EXERCISE INSTRUCTIONS
From the material below, return exactly the lines starting at the one that holds "This screenshot has width=2189, height=669." and ending at the one that holds "Task: Open the Maron,Emil player link". Pictures stay out of the answer.

SOURCE MATERIAL
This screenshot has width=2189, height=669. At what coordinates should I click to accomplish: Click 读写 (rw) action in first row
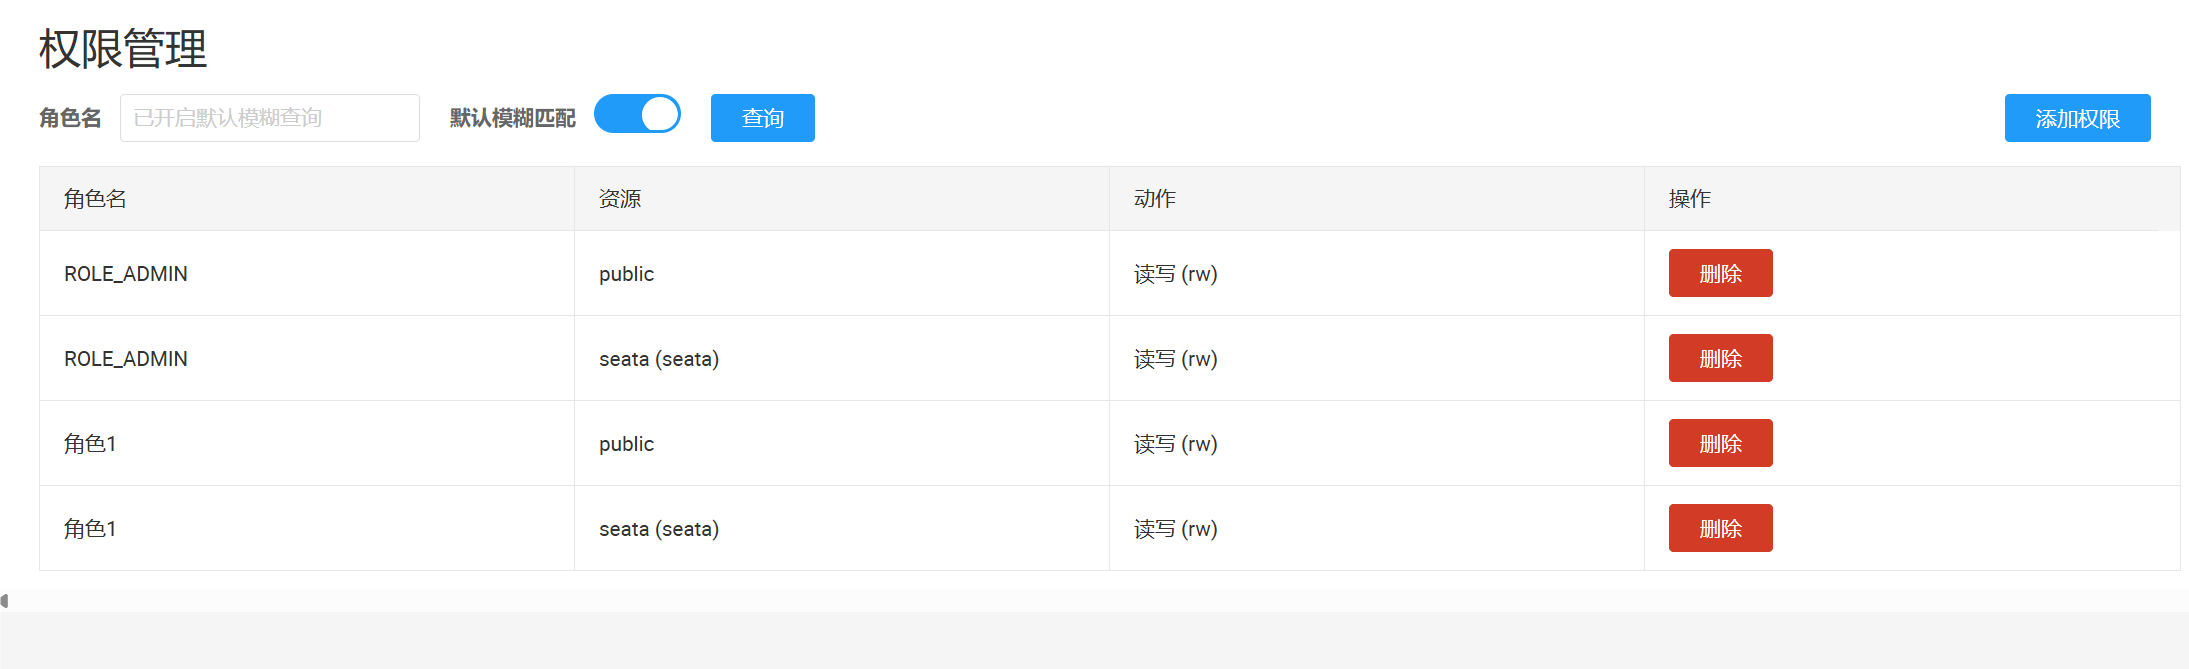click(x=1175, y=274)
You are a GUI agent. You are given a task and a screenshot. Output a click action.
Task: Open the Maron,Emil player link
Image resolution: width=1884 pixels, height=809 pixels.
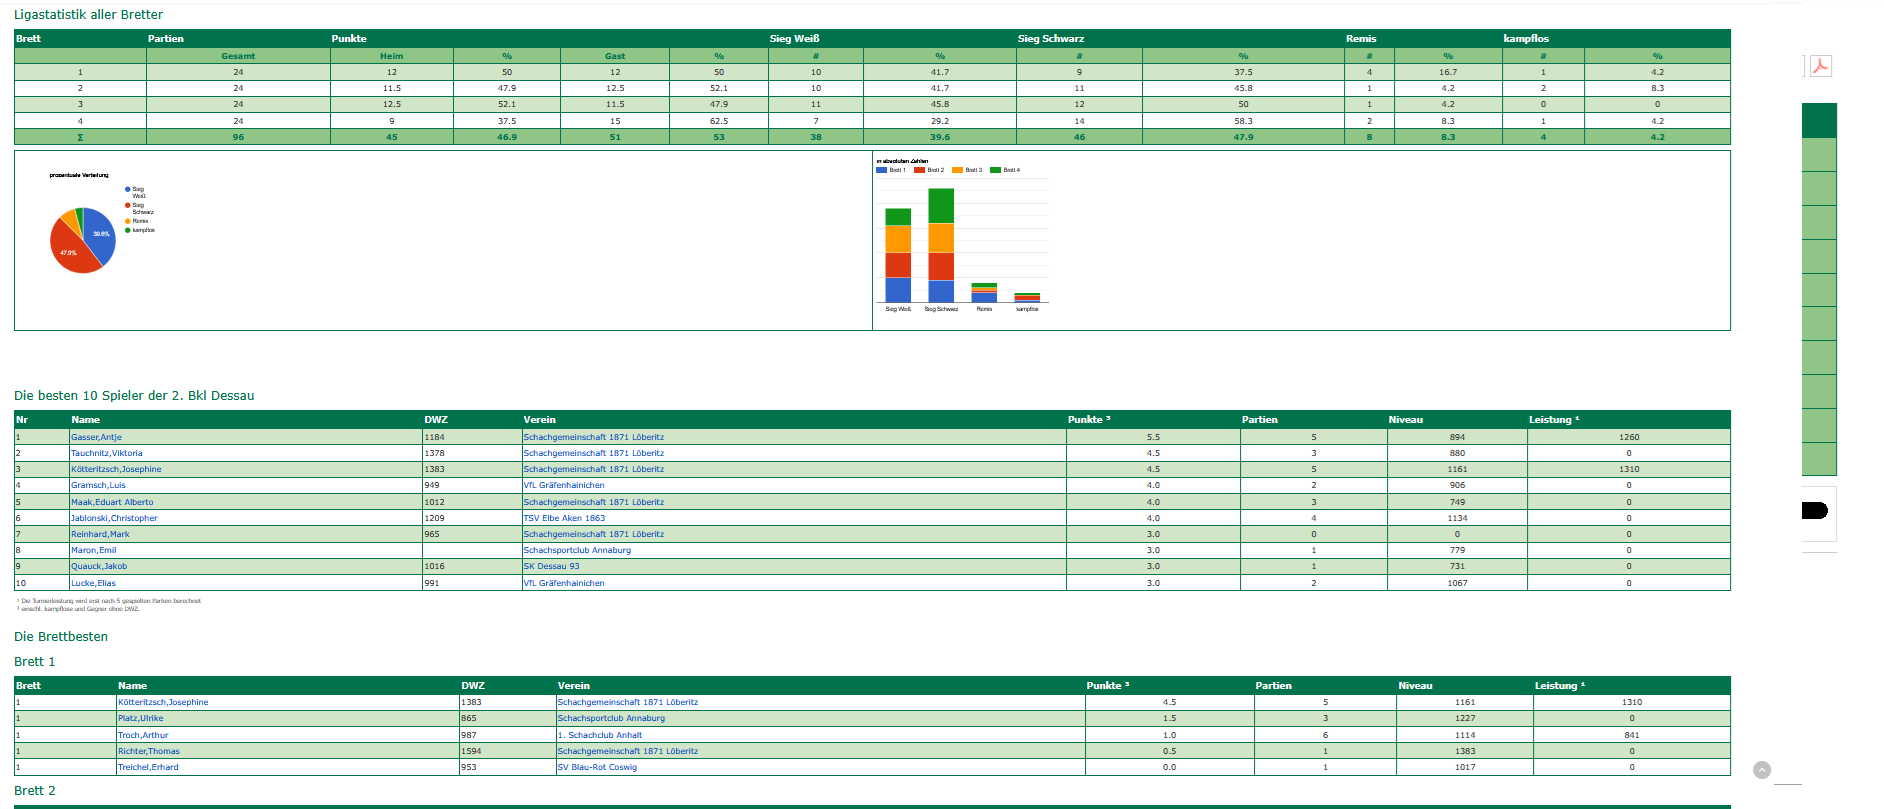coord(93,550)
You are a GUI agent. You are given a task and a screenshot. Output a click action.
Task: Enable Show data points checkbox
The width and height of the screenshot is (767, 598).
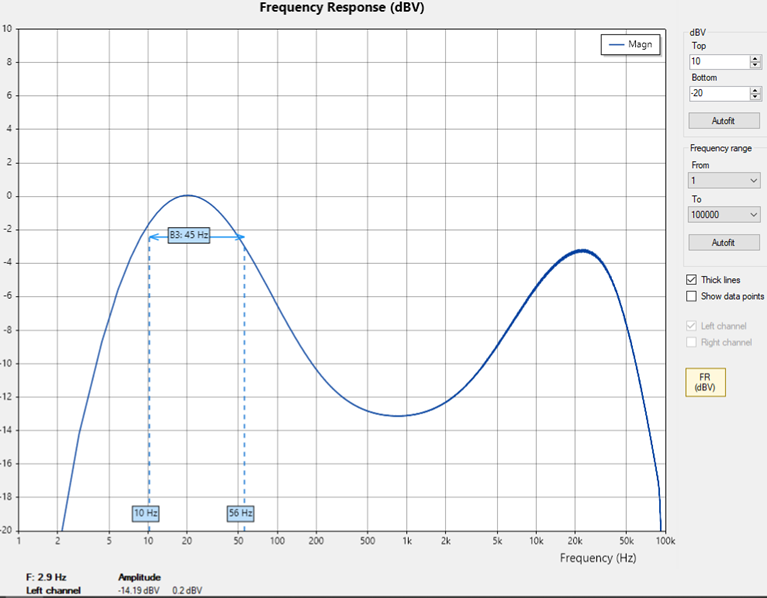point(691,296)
...
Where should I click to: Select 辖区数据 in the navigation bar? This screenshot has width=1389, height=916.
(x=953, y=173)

YOUR RESPONSE
This screenshot has width=2189, height=669. At what coordinates should I click to accomplish: Click 读写 (rw) action in first row
click(x=1175, y=274)
You are a GUI agent. You are given a task and a screenshot. Output a click action.
Task: Open the Maron,Emil player link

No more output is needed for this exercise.